**SOURCE PASSAGE**
* Start *

Bava Kamma Chapter Ten Mishnayoth Nine and Ten



Mishnah nine deals with items one may purchase from certain people without concern that they may have been stolen.

Mishnah ten deals with a craftsman’s rights to keep the by-products of their work.  In the days of the mishnah a craftsman often did the work but did not provide the raw materials.  For instance, a person would bring some cloth to a tailor and the tailor would sew it into a dress.  Or a person would bring wood to a carpenter, who would use the wood to make a table.  Inevitably there will be material that was given to the craftsman that is not part of the finished product.  Our mishnah asks the question to whom do these materials belong.


Mishnah Nine

1)                     One is not to buy wool or milk or kids from herdsmen, not fruit from those that watch over fruit-trees. 

a)                                           However, one may buy garments of wool from women in Judea and garments of flax from women in the Galilee or calves in the Sharon.

b)                                          And in all cases in which [the seller] says to hide them away, it is forbidden [to purchase the item].

2)                     One may buy eggs and fowls in any case.


Explanation—Mishnah Nine

Our mishnah is concerned with the possibility that one may unknowingly purchase stolen goods from another person.  Therefore, the mishnah lists those from whom one should not purchase certain items less they be stolen and those from whom one can purchase.  Section one states that one should not purchase things from herdsmen that may have been illegally obtained from the herd which belongs to someone else.  Likewise one may not buy things from an orchard watcher that he may have illegally obtained from the orchard.  Although we cannot be sure that the product was stolen, the mishnah states that society should avoid giving the herdsmen or orchard watcher the temptation to steal and sell.  If no one buys from him than he will not be able to peddle his stolen goods.  Section 1a is a contrast to section 1.  The women mentioned in this mishnah are probably doing work with things that belong to their husbands.  For instance women in Judea spin and make cloth from the wool that their husbands gather from sheep.  The same is true with regards to flax in the Galilee and calves in the Sharon.  In these cases one may purchase the items without fear that the wife is stealing from the husband.  Since the husband in general expects that his wife will sell the product which she makes, one need not fear of her doing so without her husband’s permission.

Section 1c and 2 state general reservations on the previous two sections.  If one states that the purchaser should not let anyone know about the purchase, obviously something is wrong and the purchaser should not buy the item.  Section 2 states that one need never fear when purchasing eggs or chickens.  Evidently these items are so common that even those who have access to other people’s chickens and eggs will also have their own to sell, and therefore we can assume that when they sell, they are not selling stolen property.


Mishnah Ten

1)                     Shreds of wool which the laundryman pulls out belong to him, but those which the woolcomber pull out belong to the householder.

2)                     If the laundryman pulled out three threads, they belong to him, but if more than this they belong to the householder.

a)                                           If there were black threads among the white, he may take them all and they are his.

* End *

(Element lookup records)
* Start *

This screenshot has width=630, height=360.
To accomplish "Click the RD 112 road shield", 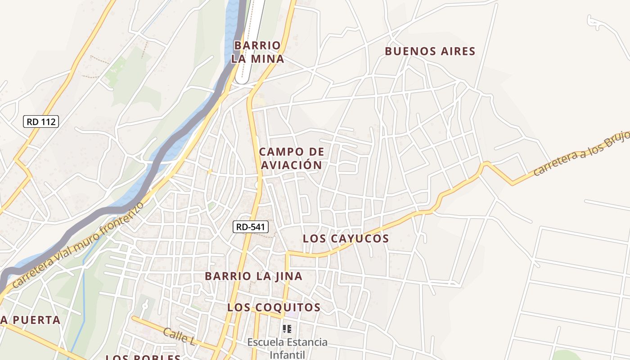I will [x=41, y=121].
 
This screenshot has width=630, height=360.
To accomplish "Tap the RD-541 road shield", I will [x=251, y=227].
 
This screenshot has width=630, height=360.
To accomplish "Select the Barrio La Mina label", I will [x=258, y=52].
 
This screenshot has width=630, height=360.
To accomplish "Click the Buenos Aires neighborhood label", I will [x=430, y=51].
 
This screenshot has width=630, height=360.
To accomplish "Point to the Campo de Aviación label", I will [x=291, y=158].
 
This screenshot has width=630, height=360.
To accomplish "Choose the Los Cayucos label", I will [x=346, y=238].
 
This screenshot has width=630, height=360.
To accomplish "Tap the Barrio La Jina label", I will [x=253, y=276].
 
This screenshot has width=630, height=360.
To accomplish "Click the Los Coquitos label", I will [x=274, y=307].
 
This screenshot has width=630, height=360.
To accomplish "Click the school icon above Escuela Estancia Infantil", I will [x=287, y=329].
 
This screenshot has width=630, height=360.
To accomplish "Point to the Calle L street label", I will [x=179, y=336].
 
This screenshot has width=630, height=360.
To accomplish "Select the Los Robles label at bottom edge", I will [x=143, y=357].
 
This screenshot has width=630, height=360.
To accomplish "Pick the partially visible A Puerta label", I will [x=30, y=320].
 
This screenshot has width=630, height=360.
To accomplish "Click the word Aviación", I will [x=291, y=165].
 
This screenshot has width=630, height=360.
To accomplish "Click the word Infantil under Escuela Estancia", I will [x=287, y=354].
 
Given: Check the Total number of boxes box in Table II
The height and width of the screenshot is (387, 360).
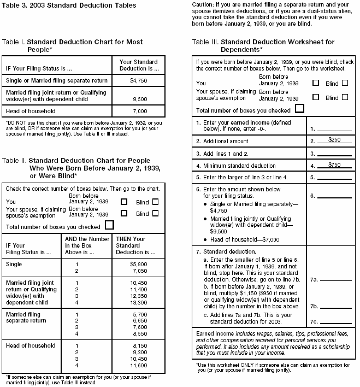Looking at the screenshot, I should pyautogui.click(x=110, y=225).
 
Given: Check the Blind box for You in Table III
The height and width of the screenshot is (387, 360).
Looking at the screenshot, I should pyautogui.click(x=345, y=83).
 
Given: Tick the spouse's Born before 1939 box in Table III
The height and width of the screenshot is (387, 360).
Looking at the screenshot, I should pyautogui.click(x=315, y=97).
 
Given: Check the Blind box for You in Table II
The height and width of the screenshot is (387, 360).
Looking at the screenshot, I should pyautogui.click(x=156, y=201).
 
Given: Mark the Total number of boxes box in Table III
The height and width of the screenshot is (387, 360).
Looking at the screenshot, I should pyautogui.click(x=299, y=108).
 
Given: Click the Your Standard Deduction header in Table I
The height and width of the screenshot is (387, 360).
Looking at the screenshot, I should pyautogui.click(x=138, y=66).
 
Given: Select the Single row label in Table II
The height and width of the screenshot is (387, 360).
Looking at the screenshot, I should pyautogui.click(x=14, y=264).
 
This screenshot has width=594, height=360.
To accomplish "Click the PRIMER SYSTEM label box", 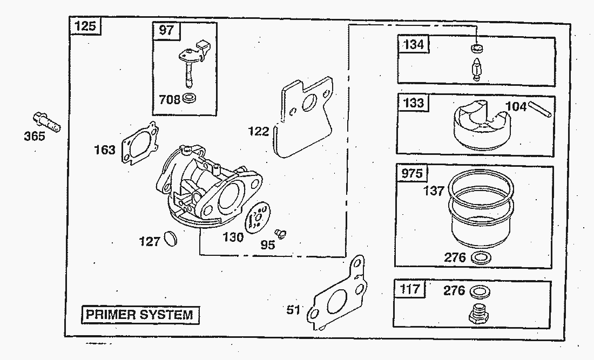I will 140,314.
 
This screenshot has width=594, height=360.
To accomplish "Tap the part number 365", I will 35,137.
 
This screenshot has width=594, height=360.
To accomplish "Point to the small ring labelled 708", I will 189,98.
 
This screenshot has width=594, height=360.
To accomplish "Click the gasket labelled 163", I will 139,144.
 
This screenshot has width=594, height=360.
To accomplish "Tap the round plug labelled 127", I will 170,237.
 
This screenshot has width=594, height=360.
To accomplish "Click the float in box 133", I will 481,127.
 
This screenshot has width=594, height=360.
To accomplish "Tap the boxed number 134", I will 414,44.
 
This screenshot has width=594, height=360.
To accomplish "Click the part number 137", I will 434,191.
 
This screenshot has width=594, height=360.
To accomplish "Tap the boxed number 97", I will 167,30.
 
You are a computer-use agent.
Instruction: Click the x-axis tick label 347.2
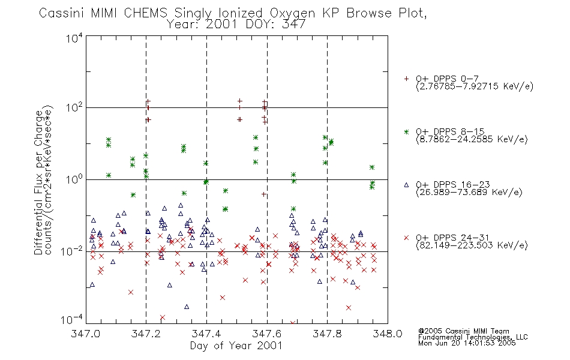[x=146, y=334]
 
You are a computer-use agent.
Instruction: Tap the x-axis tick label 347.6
[x=267, y=334]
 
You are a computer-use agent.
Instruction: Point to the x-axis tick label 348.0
[x=388, y=334]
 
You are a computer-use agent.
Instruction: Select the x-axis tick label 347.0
[x=85, y=334]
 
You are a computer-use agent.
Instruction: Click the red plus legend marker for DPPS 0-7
[x=406, y=79]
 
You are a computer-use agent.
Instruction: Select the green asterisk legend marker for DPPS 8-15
[x=406, y=131]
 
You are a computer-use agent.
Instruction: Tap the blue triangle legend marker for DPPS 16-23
[x=406, y=185]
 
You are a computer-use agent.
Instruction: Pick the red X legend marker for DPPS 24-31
[x=406, y=238]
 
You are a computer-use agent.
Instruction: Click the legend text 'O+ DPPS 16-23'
[x=453, y=185]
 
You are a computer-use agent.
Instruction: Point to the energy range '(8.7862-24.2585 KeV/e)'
[x=472, y=139]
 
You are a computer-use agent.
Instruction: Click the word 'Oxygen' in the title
[x=292, y=13]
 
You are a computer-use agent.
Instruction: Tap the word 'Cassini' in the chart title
[x=62, y=13]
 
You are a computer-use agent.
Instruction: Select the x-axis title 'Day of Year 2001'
[x=236, y=346]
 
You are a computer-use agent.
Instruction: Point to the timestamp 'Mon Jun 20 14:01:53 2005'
[x=467, y=343]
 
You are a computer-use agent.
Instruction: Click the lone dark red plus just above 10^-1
[x=264, y=194]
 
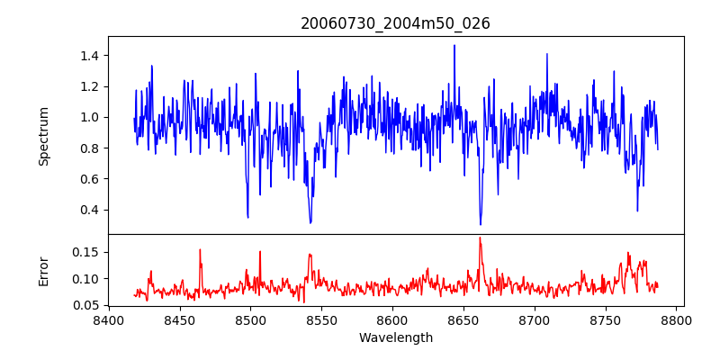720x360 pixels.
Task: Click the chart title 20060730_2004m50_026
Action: point(395,24)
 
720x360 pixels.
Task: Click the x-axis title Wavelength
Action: point(395,338)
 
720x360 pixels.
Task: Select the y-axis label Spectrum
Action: point(44,136)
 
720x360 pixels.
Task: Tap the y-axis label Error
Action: point(44,271)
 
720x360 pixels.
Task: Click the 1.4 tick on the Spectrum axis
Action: point(89,56)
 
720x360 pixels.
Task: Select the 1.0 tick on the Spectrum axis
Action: point(89,117)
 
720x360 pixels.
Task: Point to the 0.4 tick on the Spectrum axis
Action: point(89,210)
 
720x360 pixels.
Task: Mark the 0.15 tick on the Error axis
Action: point(86,252)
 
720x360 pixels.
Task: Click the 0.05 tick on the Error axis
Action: point(86,305)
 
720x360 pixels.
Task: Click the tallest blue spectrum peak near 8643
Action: point(454,46)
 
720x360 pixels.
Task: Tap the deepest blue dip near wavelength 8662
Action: point(481,224)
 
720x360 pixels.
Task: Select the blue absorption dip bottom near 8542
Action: point(310,222)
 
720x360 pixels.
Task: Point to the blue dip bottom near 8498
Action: point(248,217)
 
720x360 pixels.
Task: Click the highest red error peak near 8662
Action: point(481,238)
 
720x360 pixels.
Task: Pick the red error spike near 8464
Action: point(200,250)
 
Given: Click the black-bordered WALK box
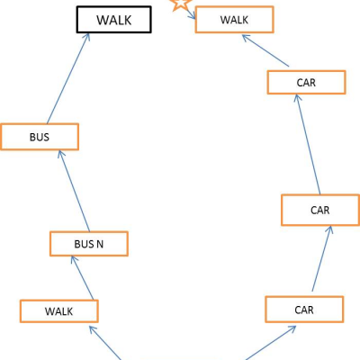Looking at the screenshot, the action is pyautogui.click(x=114, y=20).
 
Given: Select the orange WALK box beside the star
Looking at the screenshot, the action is pyautogui.click(x=234, y=20).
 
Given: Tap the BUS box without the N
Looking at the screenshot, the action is pyautogui.click(x=40, y=137).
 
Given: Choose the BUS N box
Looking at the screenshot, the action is pyautogui.click(x=89, y=244).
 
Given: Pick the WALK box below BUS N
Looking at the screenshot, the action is pyautogui.click(x=59, y=311).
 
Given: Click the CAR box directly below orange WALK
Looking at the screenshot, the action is pyautogui.click(x=306, y=83).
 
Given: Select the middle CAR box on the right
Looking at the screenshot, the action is pyautogui.click(x=320, y=210).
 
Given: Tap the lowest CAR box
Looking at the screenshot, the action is pyautogui.click(x=304, y=310).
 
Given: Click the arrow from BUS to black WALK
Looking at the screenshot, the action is pyautogui.click(x=68, y=78).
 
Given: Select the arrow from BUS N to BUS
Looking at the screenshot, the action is pyautogui.click(x=74, y=191).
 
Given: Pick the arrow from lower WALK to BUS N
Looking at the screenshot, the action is pyautogui.click(x=83, y=277).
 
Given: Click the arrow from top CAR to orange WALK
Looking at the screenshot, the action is pyautogui.click(x=266, y=50).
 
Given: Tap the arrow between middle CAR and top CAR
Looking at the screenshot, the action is pyautogui.click(x=308, y=144).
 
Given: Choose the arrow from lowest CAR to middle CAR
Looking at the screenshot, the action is pyautogui.click(x=322, y=258).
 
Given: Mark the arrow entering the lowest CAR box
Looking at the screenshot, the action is pyautogui.click(x=271, y=343).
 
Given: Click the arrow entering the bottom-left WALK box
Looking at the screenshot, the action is pyautogui.click(x=105, y=343).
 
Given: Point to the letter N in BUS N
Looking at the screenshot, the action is pyautogui.click(x=99, y=244).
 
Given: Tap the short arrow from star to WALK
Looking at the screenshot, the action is pyautogui.click(x=192, y=14).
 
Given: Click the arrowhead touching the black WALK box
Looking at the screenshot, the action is pyautogui.click(x=87, y=37).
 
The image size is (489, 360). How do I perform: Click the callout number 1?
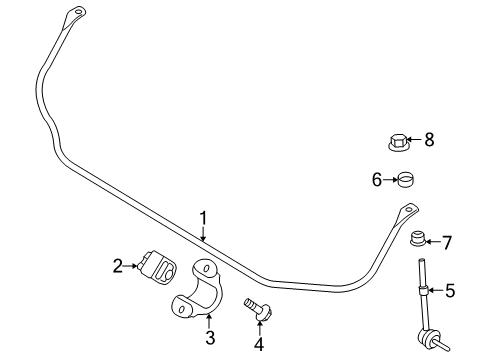coord(203,216)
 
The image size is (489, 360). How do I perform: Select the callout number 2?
coord(118,265)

* End *

**YOUR OBJECTIVE**
Answer these questions from the Bava Kamma passage:
1. From whom does Mishnah nine permit buying garments of flax?
2. Which two things may one buy in any case?
3. According to Mishnah ten, to whom do three threads pulled out by the laundryman belong?

**EXERCISE RESULT**
1. From women in the Galilee.
2. Eggs and fowls.
3. To the laundryman.